Introducing RFdiffusion2

Our latest deep-learning model, RFdiffusion2, can be used to generate enzyme backbones with custom active sites from simple descriptions of chemical reactions. This removes long-standing barriers to creating catalysts for plastic degradation and more.

“There’s been a lot of excitement around AI in science, but what’s happening in protein design is truly unprecedented,” said Jason Yim, a graduate student at MIT who co-led the project. “What excites me most is that we’re not just predicting structures anymore—we’re building functional molecules from first principles.”

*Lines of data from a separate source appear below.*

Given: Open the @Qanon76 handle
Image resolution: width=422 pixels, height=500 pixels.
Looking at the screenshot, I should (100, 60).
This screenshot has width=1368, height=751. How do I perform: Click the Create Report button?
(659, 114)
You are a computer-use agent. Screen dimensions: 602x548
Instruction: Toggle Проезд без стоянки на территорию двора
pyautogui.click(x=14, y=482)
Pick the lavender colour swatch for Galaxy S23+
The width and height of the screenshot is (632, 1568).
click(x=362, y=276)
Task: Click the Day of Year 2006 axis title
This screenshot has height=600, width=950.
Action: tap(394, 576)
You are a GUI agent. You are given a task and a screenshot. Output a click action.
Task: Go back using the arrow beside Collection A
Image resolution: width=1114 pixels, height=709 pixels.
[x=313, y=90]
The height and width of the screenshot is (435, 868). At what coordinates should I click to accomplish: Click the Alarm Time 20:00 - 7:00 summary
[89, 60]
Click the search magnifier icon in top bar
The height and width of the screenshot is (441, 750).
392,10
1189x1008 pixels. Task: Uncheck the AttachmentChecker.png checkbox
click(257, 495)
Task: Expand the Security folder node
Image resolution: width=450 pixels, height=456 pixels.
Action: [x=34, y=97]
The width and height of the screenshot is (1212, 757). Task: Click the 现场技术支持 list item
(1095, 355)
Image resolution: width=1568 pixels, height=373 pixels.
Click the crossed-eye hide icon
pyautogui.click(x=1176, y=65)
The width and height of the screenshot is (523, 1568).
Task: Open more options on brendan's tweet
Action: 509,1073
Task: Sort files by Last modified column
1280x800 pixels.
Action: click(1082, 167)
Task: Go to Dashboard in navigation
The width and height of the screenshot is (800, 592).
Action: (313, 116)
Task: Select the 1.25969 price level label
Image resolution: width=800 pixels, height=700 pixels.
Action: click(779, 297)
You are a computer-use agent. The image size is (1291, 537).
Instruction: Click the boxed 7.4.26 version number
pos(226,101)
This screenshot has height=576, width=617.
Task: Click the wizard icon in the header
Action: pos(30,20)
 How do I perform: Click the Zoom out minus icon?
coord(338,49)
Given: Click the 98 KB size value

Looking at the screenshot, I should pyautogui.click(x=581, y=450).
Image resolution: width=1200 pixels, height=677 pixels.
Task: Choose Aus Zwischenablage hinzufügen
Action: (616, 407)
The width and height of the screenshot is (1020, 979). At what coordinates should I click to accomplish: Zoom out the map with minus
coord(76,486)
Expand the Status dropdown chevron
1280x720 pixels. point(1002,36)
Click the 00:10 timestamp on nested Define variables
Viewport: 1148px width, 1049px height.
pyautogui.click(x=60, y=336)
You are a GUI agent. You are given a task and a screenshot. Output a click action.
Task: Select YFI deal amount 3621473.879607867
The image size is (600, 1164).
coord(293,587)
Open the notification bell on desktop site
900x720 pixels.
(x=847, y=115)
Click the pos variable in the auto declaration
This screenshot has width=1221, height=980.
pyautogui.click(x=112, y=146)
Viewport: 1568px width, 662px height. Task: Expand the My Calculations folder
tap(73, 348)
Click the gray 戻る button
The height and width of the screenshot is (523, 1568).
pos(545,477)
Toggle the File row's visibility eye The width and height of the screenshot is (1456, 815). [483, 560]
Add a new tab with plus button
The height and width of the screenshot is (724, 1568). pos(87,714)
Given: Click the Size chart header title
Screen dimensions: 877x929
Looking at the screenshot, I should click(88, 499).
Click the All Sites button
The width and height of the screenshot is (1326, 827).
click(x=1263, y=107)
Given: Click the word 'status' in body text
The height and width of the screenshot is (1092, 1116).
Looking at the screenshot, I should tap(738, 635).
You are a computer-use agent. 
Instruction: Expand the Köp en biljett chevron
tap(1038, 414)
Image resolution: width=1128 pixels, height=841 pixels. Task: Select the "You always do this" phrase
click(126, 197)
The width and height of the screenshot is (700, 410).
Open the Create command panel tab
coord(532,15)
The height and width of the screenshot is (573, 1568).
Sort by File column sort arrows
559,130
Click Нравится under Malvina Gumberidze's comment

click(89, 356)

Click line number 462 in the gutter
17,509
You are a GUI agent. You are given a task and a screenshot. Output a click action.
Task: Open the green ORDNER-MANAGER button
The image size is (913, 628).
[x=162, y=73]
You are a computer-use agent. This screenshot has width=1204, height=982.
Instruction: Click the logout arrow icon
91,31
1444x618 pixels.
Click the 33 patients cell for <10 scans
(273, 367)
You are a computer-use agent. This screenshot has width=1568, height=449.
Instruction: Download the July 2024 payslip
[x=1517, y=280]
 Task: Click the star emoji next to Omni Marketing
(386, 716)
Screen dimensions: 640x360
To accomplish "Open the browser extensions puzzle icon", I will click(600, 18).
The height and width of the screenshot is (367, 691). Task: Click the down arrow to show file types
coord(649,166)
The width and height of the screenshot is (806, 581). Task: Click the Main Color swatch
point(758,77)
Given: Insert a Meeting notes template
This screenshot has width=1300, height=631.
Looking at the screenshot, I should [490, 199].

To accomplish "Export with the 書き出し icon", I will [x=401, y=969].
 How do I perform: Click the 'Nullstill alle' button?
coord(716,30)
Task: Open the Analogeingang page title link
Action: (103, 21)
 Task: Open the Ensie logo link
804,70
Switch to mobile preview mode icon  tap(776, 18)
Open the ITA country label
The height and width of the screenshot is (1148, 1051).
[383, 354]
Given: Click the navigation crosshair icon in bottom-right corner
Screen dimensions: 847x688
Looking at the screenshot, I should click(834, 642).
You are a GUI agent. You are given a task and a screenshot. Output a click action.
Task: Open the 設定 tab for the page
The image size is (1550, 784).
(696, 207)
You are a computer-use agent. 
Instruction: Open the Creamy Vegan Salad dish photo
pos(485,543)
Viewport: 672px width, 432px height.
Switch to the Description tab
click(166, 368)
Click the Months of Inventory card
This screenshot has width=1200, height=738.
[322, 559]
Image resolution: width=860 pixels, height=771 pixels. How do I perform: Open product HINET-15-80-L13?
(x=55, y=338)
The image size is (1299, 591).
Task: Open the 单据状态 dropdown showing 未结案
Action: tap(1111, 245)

Atom level enzyme active site scaffolding using RFdiffusion2

Published in: bioRxiv

Authors: Woody Ahern, Jason Yim, Doug Tischer, Saman Salike, Seth Woodbury, Donghyo Kim, Indrek Kalvet, Yakov Kipnis, Brian Coventry, Han Altae-Tran, Magnus Bauer, Regina Barzilay, Tommi Jaakkola, Rohith Krishna, David Baker

Woody Ahern
Jason Yim
Doug Tischer, PhD

What is enzyme design?

Enzymes are the tiny protein catalysts that power all life and many industries. By speeding up chemical reactions, they help digest food, clean wastewater, manufacture medicines, and more. Developing new enzymes is challenging because these molecules must do something incredibly precise: position key atoms within an active site in precise ways to allow reactions to happen faster. Until now, that level of design precision has been extremely challenging. 

Enter RFdiffusion2

Building on previous AI models from the Baker Lab and DiMaio Lab at the IPD and the Barzilay Lab and Jaakkola Lab at MIT, RFdiffusion2 uses deep learning to create protein structures tuned to catalyze specific chemical reactions. It works from a simple input—a desired chemical transformation—and generates complete backbones with active sites that can carry it out. 

RFdiffusion2 enables direct scaffolding of ideal active sites described at the atom level without
pre-specifying sequence indices or enumerating side chain rotamers.

Unlike previous methods, it designs enzymes without the need for experts to hand-pick a full set of atomic details for the active site. RFdiffusion2 can scaffold minimally defined catalytic sites—known as theozymes—into brand new protein structures without requiring indexed atomic positions or preset rotamers, enabling greater flexibility and diversity in design. This flexibility was achieved through machine learning, a branch of artificial intelligence.

RFdiffusion2 also introduces technical improvements like flow matching training and the ability to infer rotamers and residue indices, which allow the model to handle unindexed atomic motifs. These innovations enable a broader range of active site geometries and unlock new applications in enzyme design.

“RFdiffusion2 offers a new approach to building enzymes guided by reaction chemistry rather than existing protein structures,” said Woody Ahern, a graduate student in the Baker Lab who co-led the project. “This is what a lot of the previous work in AI-driven protein design has been building to.” 

Model Performance

In silico, RFdiffusion2 outperforms previous tools. It solved every case in a new benchmark of 41 challenging enzyme design problems, evaluated using the Atomic Motif Enzyme (AME) benchmark based on the M-CSA database. The previous best tool solved only 16.

In lab tests, RFdiffusion2 successfully produced active enzymes for five distinct chemical reactions. Fewer than 100 designs were tested per case, a stark departure from traditional workflows that often require screening many thousands of molecules before finding one that performs as intended.

The team ran successful campaigns for multiple catalytic sites, including retroaldolase, cysteine hydrolase, and zinc hydrolase. The zinc hydrolases designed using RFdiffusion2 exhibited orders-of-magnitude higher activity than previously engineered metallohydrolases.

“RFdiffusion2 has allowed us to create enzymes in weeks that begin to rival those that evolved over billions of years,” said Seth Woodbury, a Baker Lab graduate student and co-lead author of a recent metallohydrolase design preprint

Why This Matters

RFdiffusion2 is another step toward custom enzymes that degrade plastics, manufacture drugs, or carry out any number of complex reactions. The team will be making the model, training data, and benchmark set freely available to the research community.